Instead of handing out candy this Halloween, hand out this problem. I dare you. Assume the price of each candy remains constant. Daniel bought 1 pound of jelly beans and 2 pounds of chocolates for $2.00. A week later, he bought 4 pounds of caramels and 1 pound of jelly beans, paying $3.00. The next week, he bought 3 pounds of licorice, 1 pound of jelly beans, and 1 pound of caramels for $1.50. How much would he have to pay on his next trip to the candy store if he bought 1 pound of each of the 4 kinds of candy? John
There are 5 unknowns and 4 equations. How you can solve it? So you say that there is not trick but just mathematics.

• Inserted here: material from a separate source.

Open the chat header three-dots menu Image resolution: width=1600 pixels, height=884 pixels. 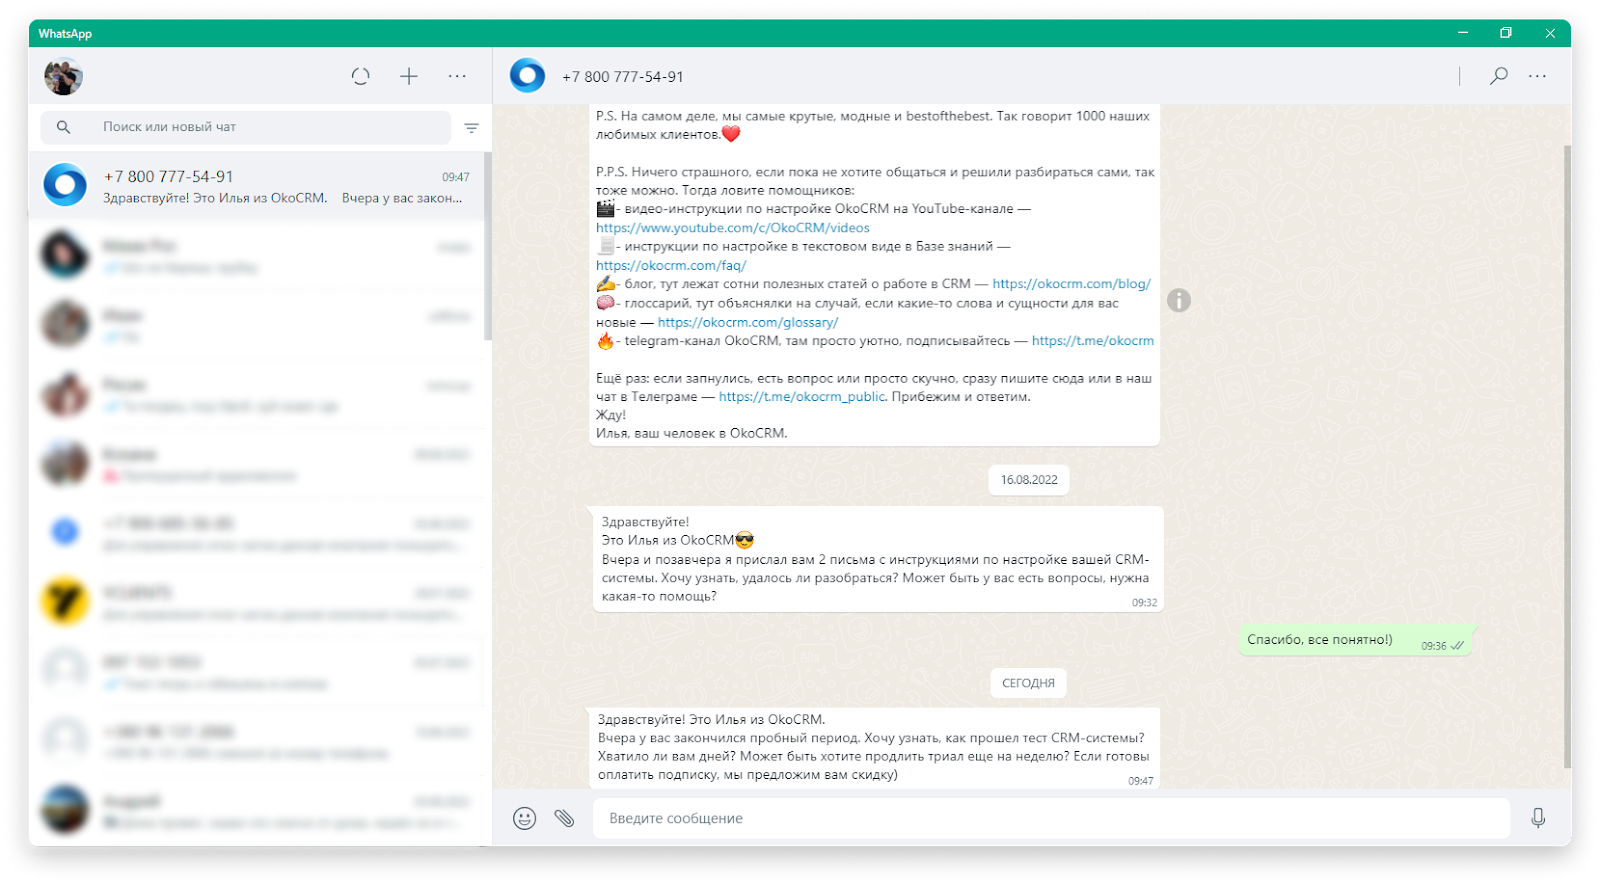click(x=1537, y=76)
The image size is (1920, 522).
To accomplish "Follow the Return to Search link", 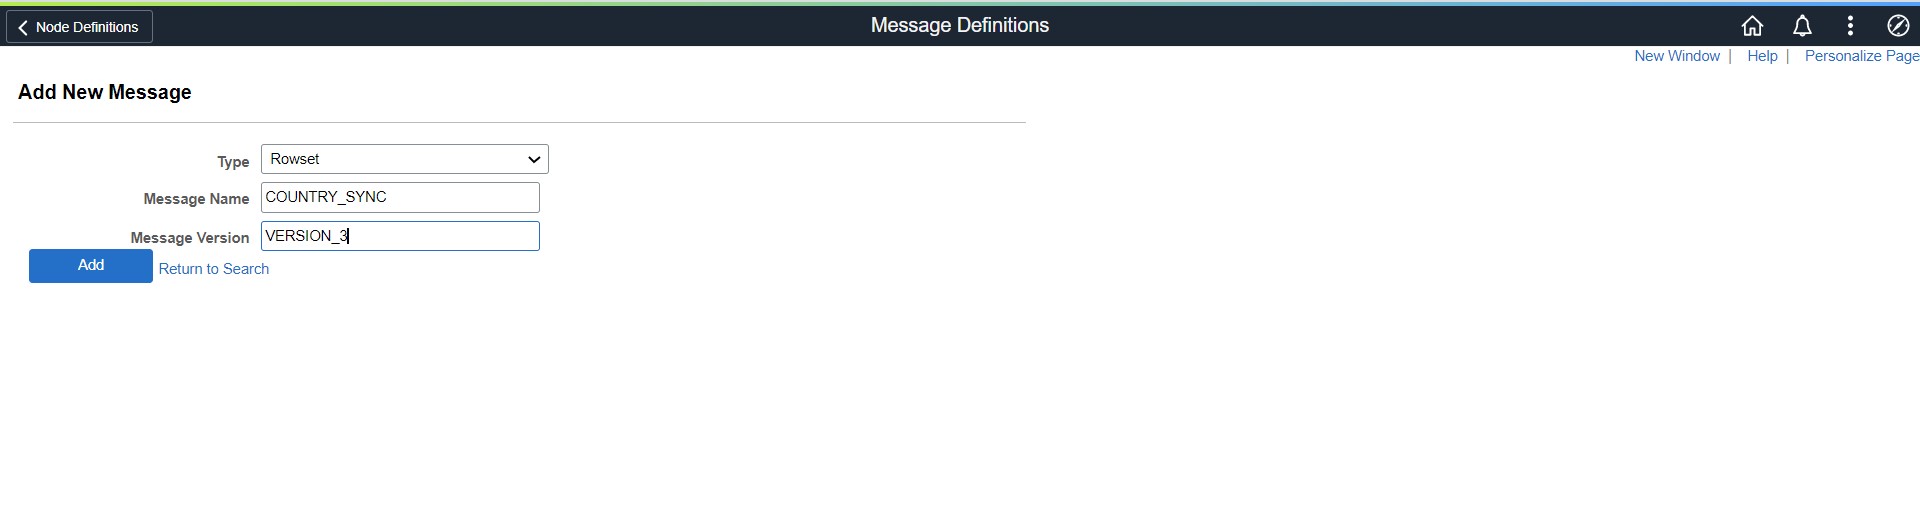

jpanhalt, The trick to solving this problem is not to try to find the price per pound of all four different candies. That would be trying to solve 4 unknowns with only 3 equations. Instead, find what the sum of all 4 candies rates are. To do that, find out what each rate is in terms of a single reference rate. I used jelly beans as the reference rate. Without trying to post all the algebra involved, the results are: Using Cm for carmel, Ch for chocolate Jb for Jellybeans Lq for licorice Cm = -0.25*Jb + 0.75 Ch = -0.50*Jb + 1.00 Jb = Jb Lq = -.025*Jb + 0.25 ---------------------------- summing the left and right sides Cm + Ch + Jb + Lq = 2.00 Notice that 3 equations are sufficient if three unknowns are solved in terms of a single selected unknown. So the price paid for a pound of each type of candy is $2.00, and mik3 was correct. Congratulation to mik3 for solving it fast and first! Ratch
Well, I didn't really solved it like you. I omitted the last equation Cm + Ch + Jb + Lq = ? and solved for the first three equations (three unknowns and three equations). Then I said that he forgot to include the licorice in the prize and the prize of the others came out to be 2%. It was just luck.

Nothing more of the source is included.